- [EXERCISE REQUIREMENTS]
1. In the article on psychometrics in coaching, at what point in the coaching relationship does the author advocate using psychometrics?
2. From the article on psychometrics in coaching, set down without changes the passage that begins at the words "Your coachee will" and stops after "in the way.".

In coaching, psychometric tests can bring about a deeper, richer conversation quicker but they should be used with caution, argues Neil Twogood.

A staggering number of psychometric assessments are now available, offering an insight into aspects such as your personality, emotional intelligence, aptitude, values, motivations, mental toughness, interpersonal relations, preferred team role and leadership style. A fair question to ask is: what benefit can they bring to coaching?
Psychometric assessment reports can add real value to the coaching process when they help to raise the self awareness of the coachee. They can provide clear signs and paths that the coach and coachee can use to reflect on the coachee’s preferred styles of behaviour and competencies - and the impact of these in different situations. Coachees are sometimes uncomfortable talking about themselves and how they interact with others. However, if they’ve undertaken a psychometric assessment, you can often have a much richer, more intimate conversation, because in their ‘results’ they will have already revealed their view of themselves to you through the questionnaire. That’s what a self-report psychometric test does. It simply reflects back your own perception of yourself, analysed through a psychological model.
"I would advocate using psychometrics early on in the coaching relationship, once a good rapport has been created, as the results can inform and guide the coaching process."
As a coach, your role is to help the coachee on their journey. Helping them to dispassionately review their self perception, and how that influences how they behave, is a good way forward. Psychometrics enable you to do this in two ways:
Firstly, by asking questions about the ‘profile’ that’s been generated by the test. For example: How accurate do you think the findings are? What interests you about your result? When are you more or less like that? What causes you to change? What are the implications for your role or what you’re trying to achieve? What are your real strengths? When do they help you and when do they trip you up? Which aspect of the results would you most like to be different? When have you shown the qualities you’d like more of?
Secondly, by linking together some of the different aspects that have been highlighted. For example, if a personality questionnaire shows that the coachee prefers to be low profile and is quite sceptical, you might reflect this self-perception back and ask how it impacts on their ability to create relationships.

Three caveats

I would advocate using psychometrics early on in the coaching relationship, once a good rapport has been created, as the results can inform and guide the coaching process. However there are three caveats to watch out for:

1. Be an expert in the process, not on the output

Your coachee will often want you to tell him/her the implications of their psychometric report. What does it mean? What should they do as a result? Your role is to facilitate the reflection and awareness of the coachee, not to wear the expert hat and tell them what they should do. Encourage your coachee to reflect on which aspects of their results help them in their role and which aspects get in the way.

- [SOURCE MATERIAL]
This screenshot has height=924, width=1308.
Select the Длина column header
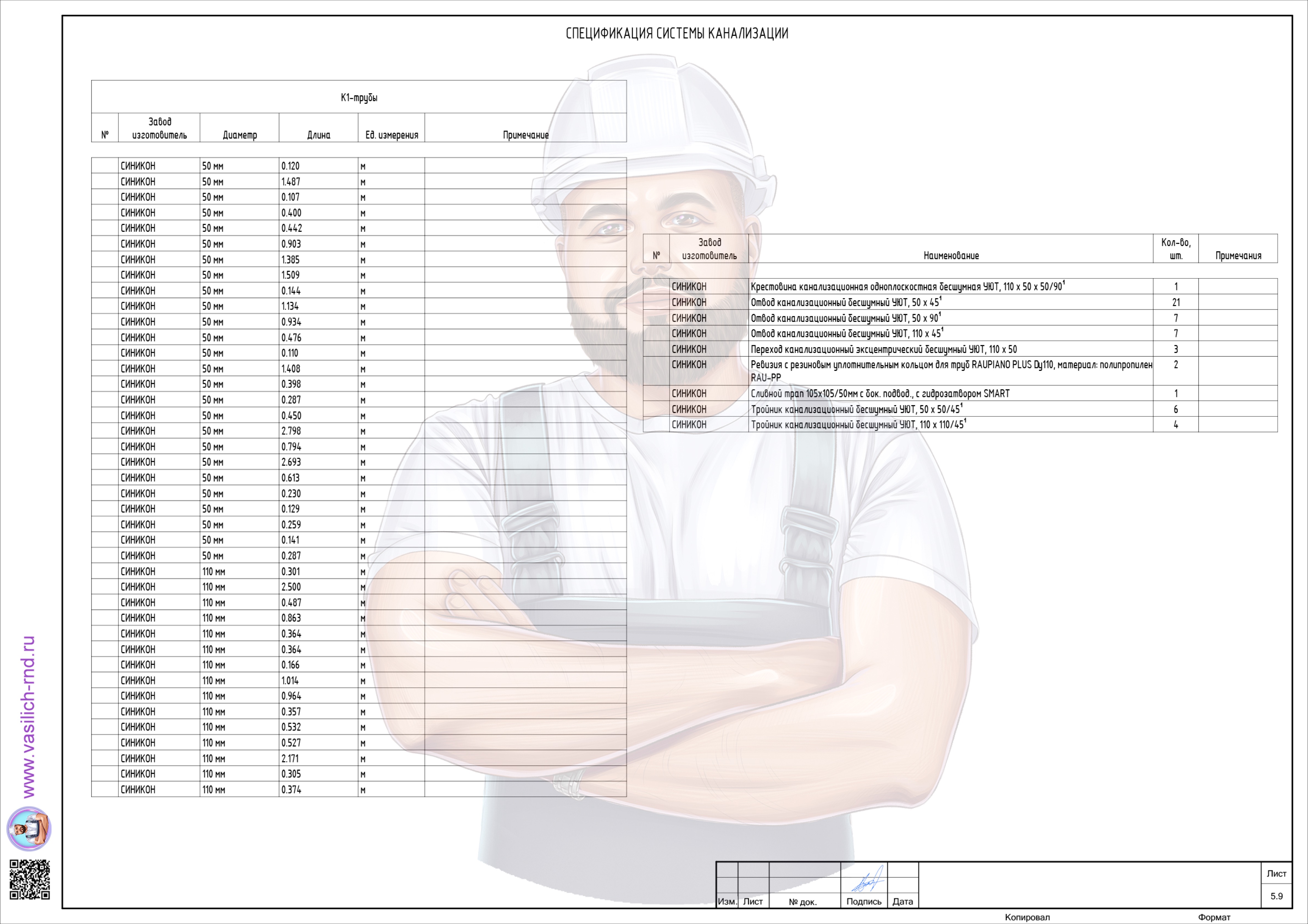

- [RESULTS]
1. Early on, once a good rapport has been created.

2.
Your coachee will often want you to tell him/her the implications of their psychometric report. What does it mean? What should they do as a result? Your role is to facilitate the reflection and awareness of the coachee, not to wear the expert hat and tell them what they should do. Encourage your coachee to reflect on which aspects of their results help them in their role and which aspects get in the way.